**Your goal:**
Down to the last line below, write out every line exactly, starting with the one that contains "The width and" and leaving out the pictures.

**Dataset extract:**

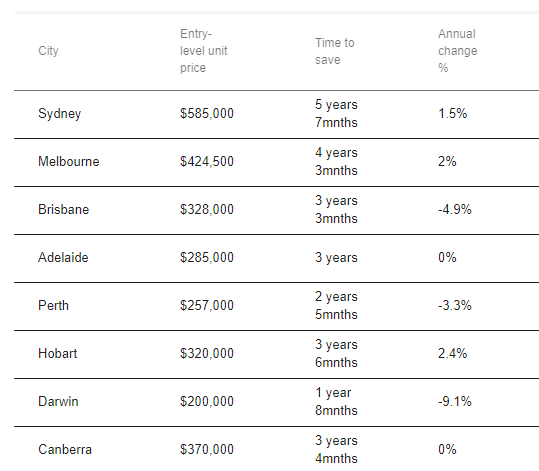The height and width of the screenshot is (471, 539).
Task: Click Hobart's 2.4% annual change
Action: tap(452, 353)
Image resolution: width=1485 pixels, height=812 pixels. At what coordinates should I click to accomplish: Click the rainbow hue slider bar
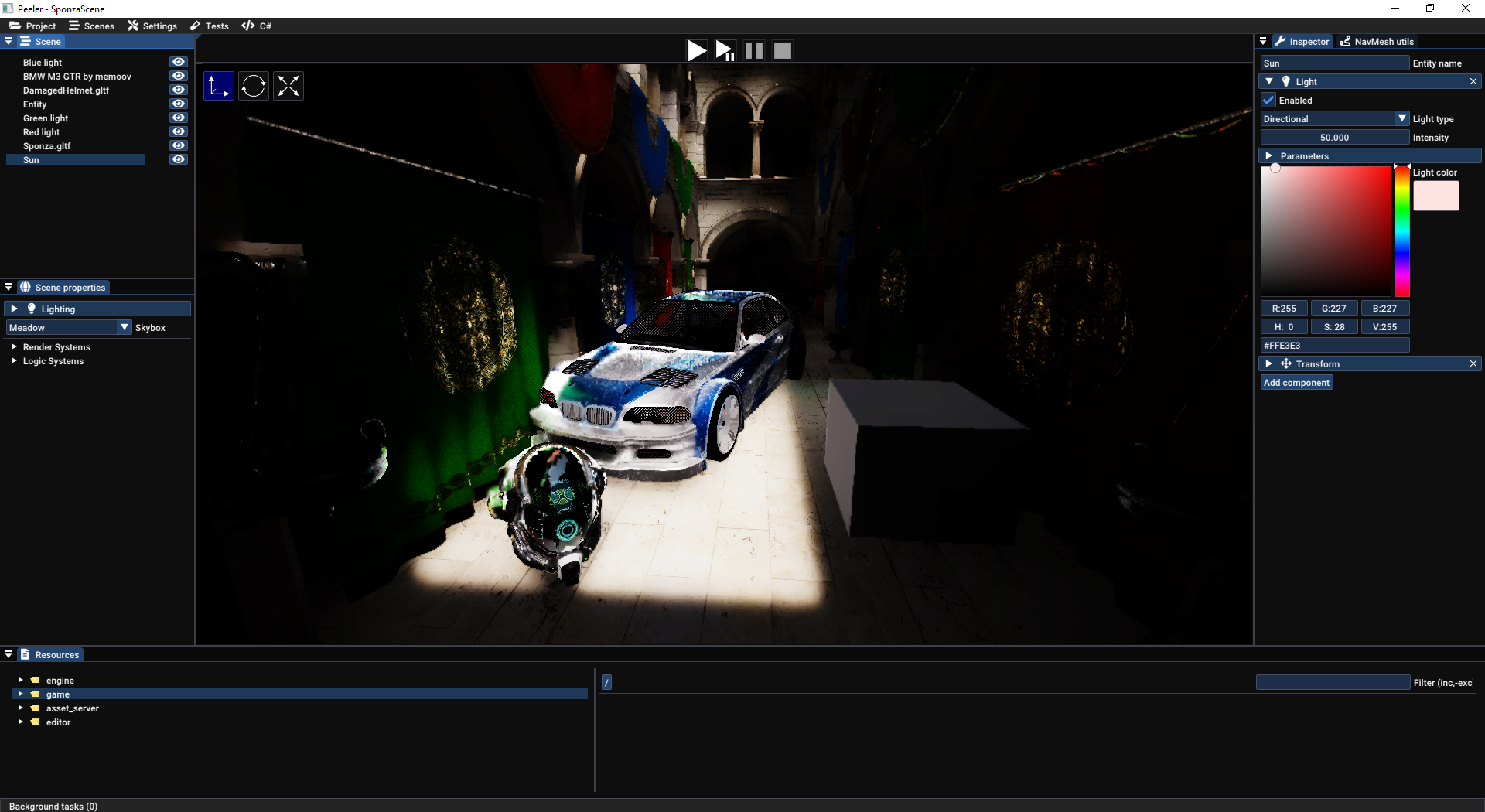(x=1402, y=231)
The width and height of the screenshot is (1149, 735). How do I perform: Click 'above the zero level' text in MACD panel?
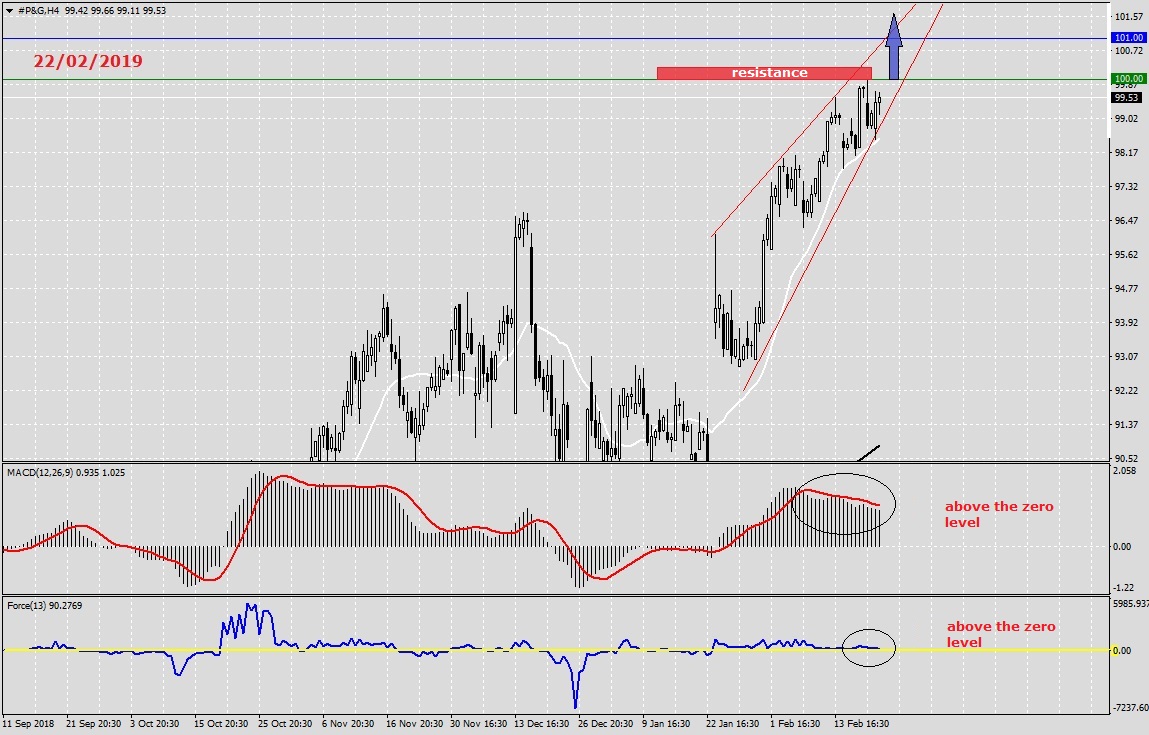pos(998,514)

**Response below:**
The width and height of the screenshot is (1149, 735). How do I perform: Click 'above the zero level' text in MACD panel?
pos(998,514)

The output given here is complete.